The Motley Fool, in its sole discretion, reserves the right to remove any postings, or deny access by any individuals, that violate its applicable rules.
Protecting Subscriber Value
We hope that our subscription newsletters provide valuable investing ideas to subscribers, as well useful ideas for CAPS participants. Nevertheless, we ask that people not follow the newsletters too much in their CAPS entries, because it is unfair to other subscribers (and The Motley Fool!) to give away information that they have paid to receive. Consequently, we reserve the right to remove CAPS scorecards that, in our judgment, excessively mirror the selections of our individual investment newsletters.

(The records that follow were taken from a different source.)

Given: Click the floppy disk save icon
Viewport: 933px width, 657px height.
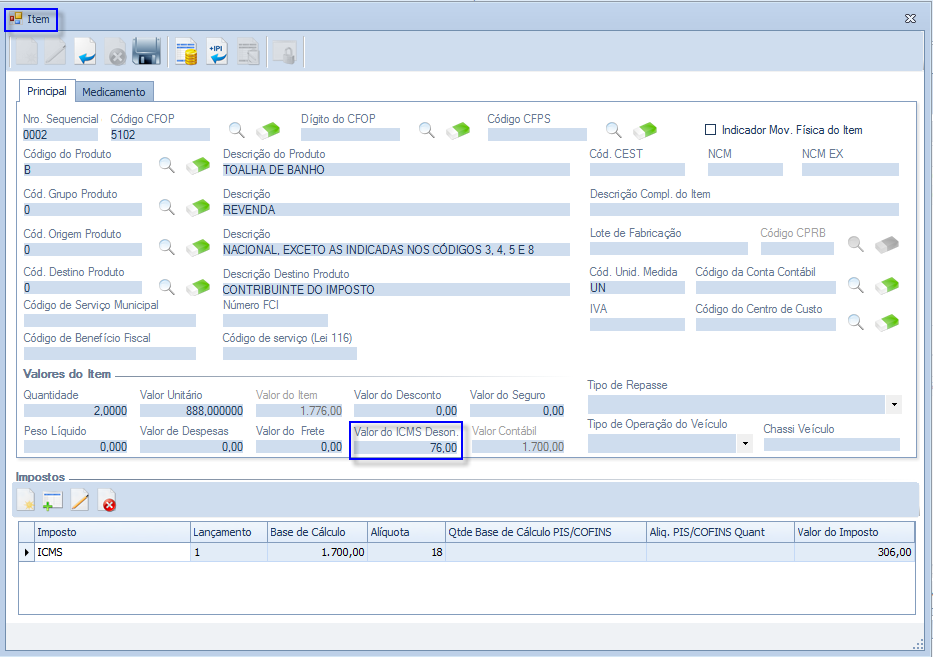Looking at the screenshot, I should [x=147, y=52].
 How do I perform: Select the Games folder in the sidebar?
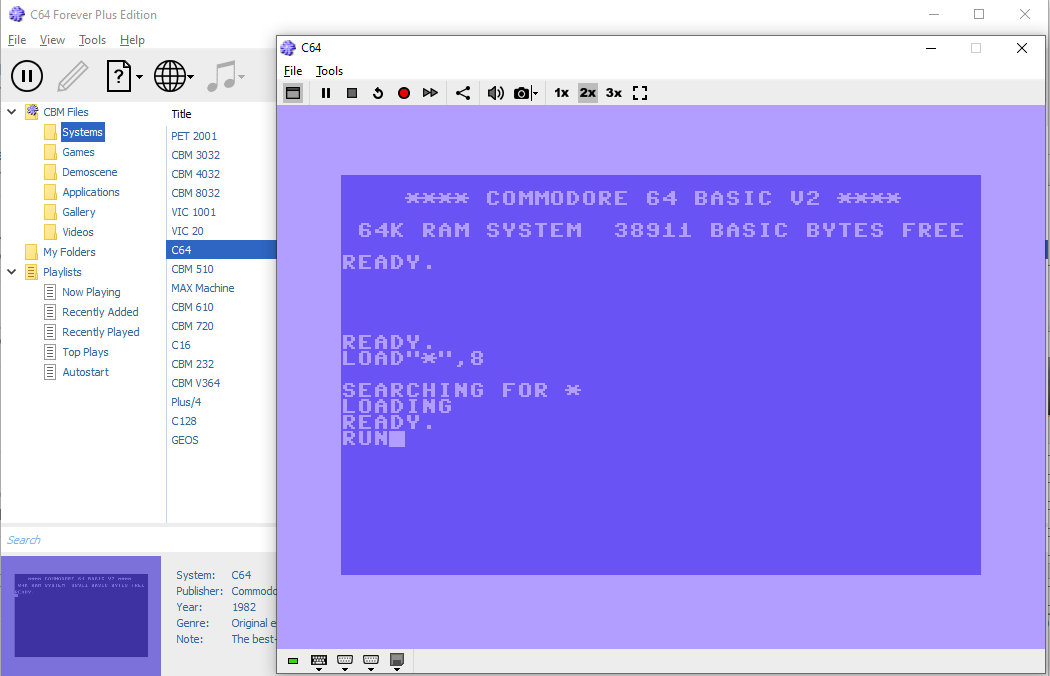tap(78, 152)
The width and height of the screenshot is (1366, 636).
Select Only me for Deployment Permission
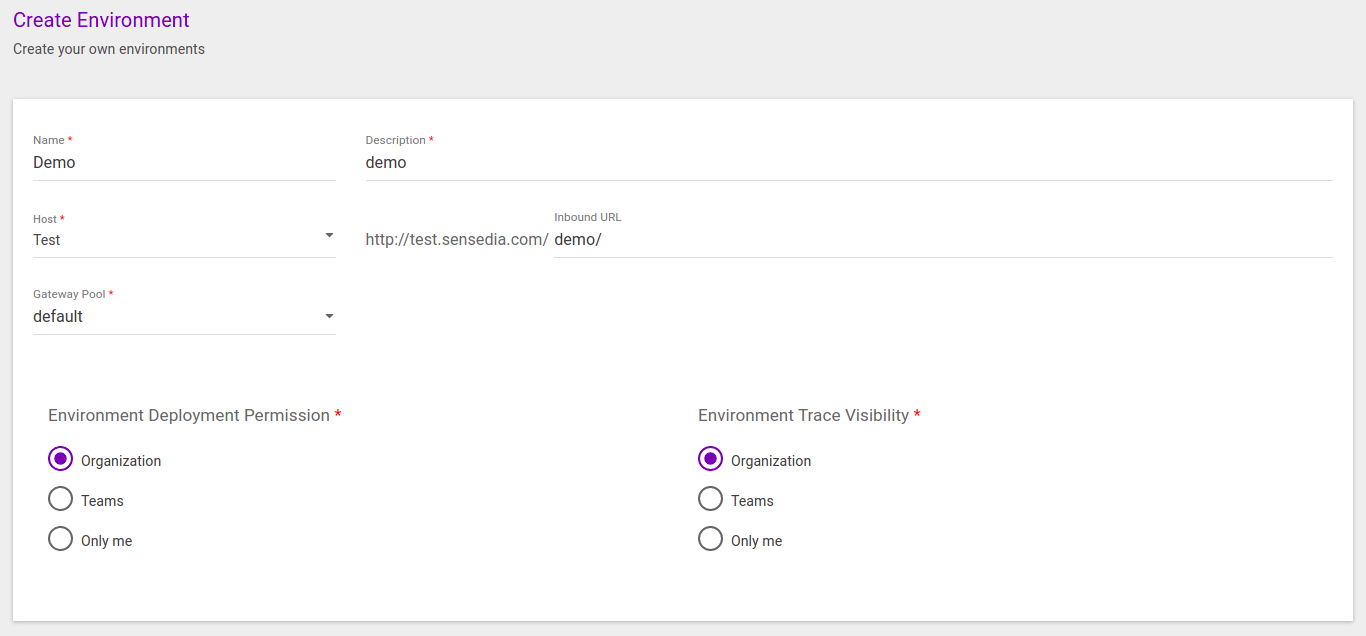coord(61,539)
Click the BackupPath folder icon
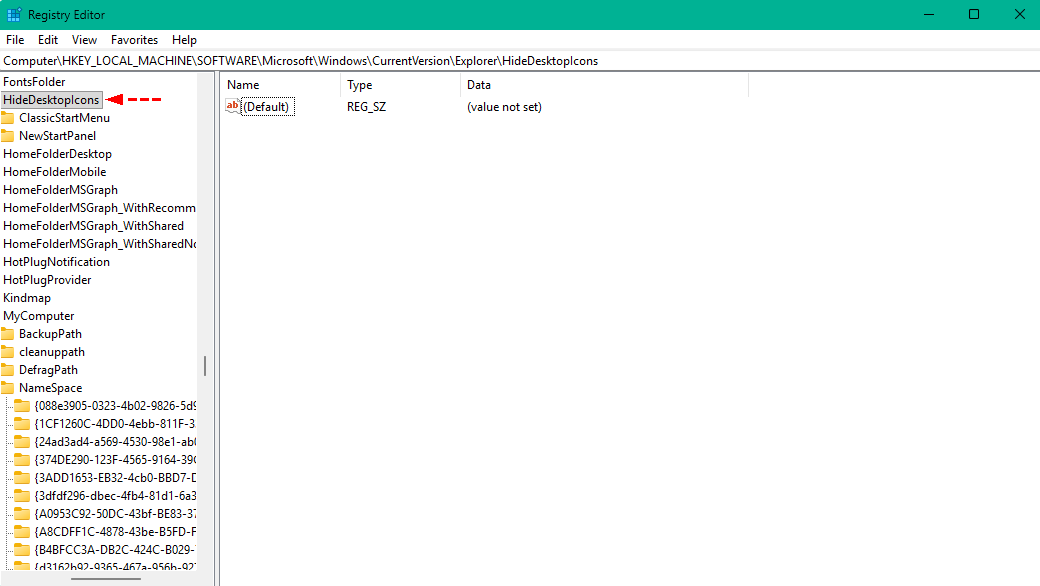The image size is (1040, 586). tap(8, 334)
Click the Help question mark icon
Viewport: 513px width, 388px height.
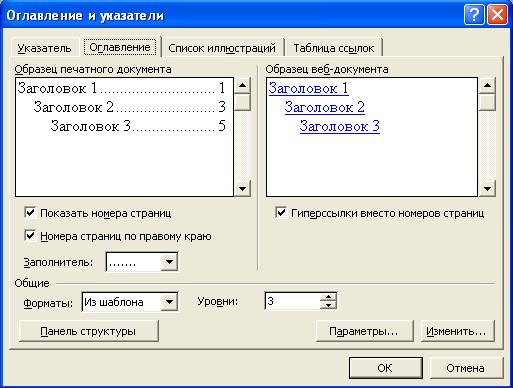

Is That Really [Insert Famous Name Here]?
One exciting feature of CAPS is its ability to track the performance of people's predictions. Along with predictions that people enter into CAPS, we are including predictions that have been publicly announced by prominent individuals and institutions, as if they were participating in CAPS. Those "virtual players" have screen names that begin with "Track," as in "TrackScroogeMcDuck," and are displayed with a "Wall Street" icon / avatar. The virtual players represent our editorial interpretation of the publicly announced predictions or recommendations of these public figures. They may not be complete or timely – we can't know when someone changes his or her mind about a prediction – but that's partly the point, as many pundits make predictions then never follow up on them, leaving the public without the benefit of their most current thinking. The existence of a virtual player should not be taken as implying that any individual endorses CAPS or approves of the use of the virtual player, but we hope that those individuals will decided to participate in CAPS in a more formal way.
Terms of Service Violations
If you see something that you feel is a violation of the Fool's Rules or CAPS Terms, please notify us by emailing FoolAlert@fool.com.
Please read the Fool's Rules for more details. For trademark and copyright information, please see the "Stuff We Own" page.
We reserve the right to change the Fool's Rules or CAPS Terms at any time. Changes will be posted on the applicable web page.